This is a "Museum" run by Nintendo in Japan. Meaning they could have used or even created more original hardware to run the titles, but instead cut costs by using the same Emulators that they're hoping to take down.

[–] aesthelete@lemmy.world 8 points 3 weeks ago* (last edited 3 weeks ago) (1 children)

Them being the original creator of the products doesn't necessarily imply that they still have running production processes for every product that they ever made.

[–] finitebanjo@lemmy.world 9 points 3 weeks ago* (last edited 3 weeks ago) (1 children)

If I obtain all the original schematics and software and make 1 Nintendo internals for commercial purposes wothout their permission it would be illegal.

If they do it, it costs them the price of a couple of family dinners at most.

This museum IS NINTENDO. They are the only people allowed to do this job correctly.

[–] aesthelete@lemmy.world 1 points 3 weeks ago* (last edited 3 weeks ago) (1 children)

This is all just speculation.

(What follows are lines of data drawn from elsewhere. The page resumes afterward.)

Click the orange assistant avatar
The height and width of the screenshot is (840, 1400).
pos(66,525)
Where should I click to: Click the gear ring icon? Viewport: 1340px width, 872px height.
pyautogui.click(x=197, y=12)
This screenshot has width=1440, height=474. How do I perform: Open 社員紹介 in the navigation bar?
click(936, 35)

I have no idea how much it would cost for them to build new systems for every playable game in the museum.

Entirely aside from the could argument, I don't really understand why they would do it.

[–] finitebanjo@lemmy.world 1 points 3 weeks ago (1 children)

Its probably against the Emulator's License unless they built their own from scratch, and a Windows PC is actually pretty overkill.

[–] aesthelete@lemmy.world 1 points 3 weeks ago* (last edited 3 weeks ago)

I suspect they have their own emulators.

I mean they have old games available for new platforms and have had that for multiple generations. One of the things you get with a Nintendo online subscription is a switch catalog full of a bunch of SNES and NES games for play on the switch.